Lodish: They need to understand the important strategic concepts and how to make some of these tactical decisions. There have been a lot of people in a lot of marketing departments -- especially here at Wharton -- who have spent a lot of time working on those decisions. But the biggest thing they can do is go into the marketplace and generate evidence about whether people want to buy their offering at a price that makes sense. You can do that by very simple in-market or concept testing. You can do stuff on the web. But you need to, in a structured way, get people's reactions and get their intent to purchase. That is very low in cost but extremely valuable.
A good example of that is a company called CarsDirect.com, which is the largest automobile dealer in the U.S. It is part of Internet Brands. It started in 1999 when somebody asked, Could we sell automobiles over the Internet and deliver them to people with a bow on them? They glued together a site over a weekend, bought some search words in what was the prelude to Yahoo's overture search called Goto.com and sold cars at something like $50 over invoice. They sold four cars over the weekend, but they proved they could sell $30,000 or $40,000 cars over the Internet. That cost them $15,000, including what they lost on each car because they weren't buying in bulk. From that, they got $200 million in venture capital and are now the largest auto dealer.
Arabic Knowledge@Wharton: Could you give one or two points of practical advice for entrepreneurs who want to be better at marketing?
Lodish: Don't be afraid to do something different to be noticed. Once you've done your positioning and targeting, the first thing you want to do is leverage your happy customers. Give them as much inducement as you can to tell their friends -- coupons to give their friends or a reduction off on their order when they sign up friends. That's what Diapers.com does.

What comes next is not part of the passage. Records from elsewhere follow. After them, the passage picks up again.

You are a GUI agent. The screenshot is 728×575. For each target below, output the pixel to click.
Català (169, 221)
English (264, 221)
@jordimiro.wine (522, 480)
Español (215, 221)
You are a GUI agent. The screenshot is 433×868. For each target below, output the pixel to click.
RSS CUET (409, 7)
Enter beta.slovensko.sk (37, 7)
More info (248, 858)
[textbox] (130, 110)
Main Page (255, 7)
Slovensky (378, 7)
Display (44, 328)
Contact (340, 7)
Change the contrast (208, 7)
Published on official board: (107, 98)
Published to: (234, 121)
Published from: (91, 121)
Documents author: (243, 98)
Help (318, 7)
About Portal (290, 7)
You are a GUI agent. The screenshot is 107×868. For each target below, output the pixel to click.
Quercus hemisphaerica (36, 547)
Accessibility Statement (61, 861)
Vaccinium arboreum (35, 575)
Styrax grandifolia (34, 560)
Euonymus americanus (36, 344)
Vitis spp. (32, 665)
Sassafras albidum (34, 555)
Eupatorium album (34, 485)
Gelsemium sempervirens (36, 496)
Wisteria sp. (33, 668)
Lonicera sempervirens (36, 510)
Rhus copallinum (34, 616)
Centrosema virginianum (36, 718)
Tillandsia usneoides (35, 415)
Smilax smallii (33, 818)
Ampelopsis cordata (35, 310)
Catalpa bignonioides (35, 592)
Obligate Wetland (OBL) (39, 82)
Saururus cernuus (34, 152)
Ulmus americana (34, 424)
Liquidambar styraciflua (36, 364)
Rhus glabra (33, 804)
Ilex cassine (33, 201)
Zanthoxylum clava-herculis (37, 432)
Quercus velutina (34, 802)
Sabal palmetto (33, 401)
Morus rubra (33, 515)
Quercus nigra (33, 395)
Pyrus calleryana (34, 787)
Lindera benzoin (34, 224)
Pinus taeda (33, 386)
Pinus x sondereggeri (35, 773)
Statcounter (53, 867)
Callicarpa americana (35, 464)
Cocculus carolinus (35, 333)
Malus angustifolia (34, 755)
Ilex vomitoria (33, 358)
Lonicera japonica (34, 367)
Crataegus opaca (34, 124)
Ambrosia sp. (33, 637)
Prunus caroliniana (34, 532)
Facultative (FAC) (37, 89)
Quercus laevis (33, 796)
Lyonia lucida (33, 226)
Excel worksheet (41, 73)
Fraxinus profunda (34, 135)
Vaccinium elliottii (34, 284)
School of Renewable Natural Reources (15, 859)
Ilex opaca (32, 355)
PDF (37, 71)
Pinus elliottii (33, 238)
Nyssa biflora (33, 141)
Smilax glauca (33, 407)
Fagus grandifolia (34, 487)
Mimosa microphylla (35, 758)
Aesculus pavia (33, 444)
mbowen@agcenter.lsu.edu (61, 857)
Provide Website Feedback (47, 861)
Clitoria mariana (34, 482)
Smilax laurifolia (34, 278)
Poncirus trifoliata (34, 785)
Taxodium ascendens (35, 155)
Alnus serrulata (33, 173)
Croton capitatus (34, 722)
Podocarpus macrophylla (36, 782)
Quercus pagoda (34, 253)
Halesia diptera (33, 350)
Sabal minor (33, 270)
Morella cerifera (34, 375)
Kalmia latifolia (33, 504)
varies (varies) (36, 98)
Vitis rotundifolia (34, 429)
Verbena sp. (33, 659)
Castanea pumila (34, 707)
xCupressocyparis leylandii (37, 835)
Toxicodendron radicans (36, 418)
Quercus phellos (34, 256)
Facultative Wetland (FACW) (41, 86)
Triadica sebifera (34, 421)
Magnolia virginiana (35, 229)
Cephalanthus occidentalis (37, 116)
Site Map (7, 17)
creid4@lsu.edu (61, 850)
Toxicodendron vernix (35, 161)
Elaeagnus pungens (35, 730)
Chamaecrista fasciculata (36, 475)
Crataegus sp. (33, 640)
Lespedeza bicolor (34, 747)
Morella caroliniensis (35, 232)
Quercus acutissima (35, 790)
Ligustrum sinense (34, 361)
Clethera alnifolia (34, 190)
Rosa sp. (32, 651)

If you are not going to do that, the next thing to do is leverage public relations and publicity. The best example of that still is what Josh Kopelman did when he launched Half.com [a website selling used CDs, DVDs, books and video games]. He went to Halfway, Oregon, [in 1999] and convinced the town council in return for [financial donations] to change the name of the town from Halfway to Half.com. That got him on Katie Couric's Today show for five minutes talking about his website. When it was launched, even though he thought he had industrial-strength servers, the demand was so high that the servers went down. A year later, [Half.com] was bought by eBay [in a stock deal valued at about $350 million]. It was a good purchase for eBay because Kopelman had created so much value. But he had to fight with his VC firms that financed him to not spend money on TV advertising, which everybody else was doing, and to do these creative things.
The other thing he did that summer was what he called guerrilla marketing -- he gave some Wharton students rubber gloves with holes in them that said, Don't piss away half your money. Go to Half.com to save half, and put them in every men's room in New York City.... That got him a lot of notoriety, but that was the one of his marketing activities that Meg Whitman stopped when eBay bought Half.com.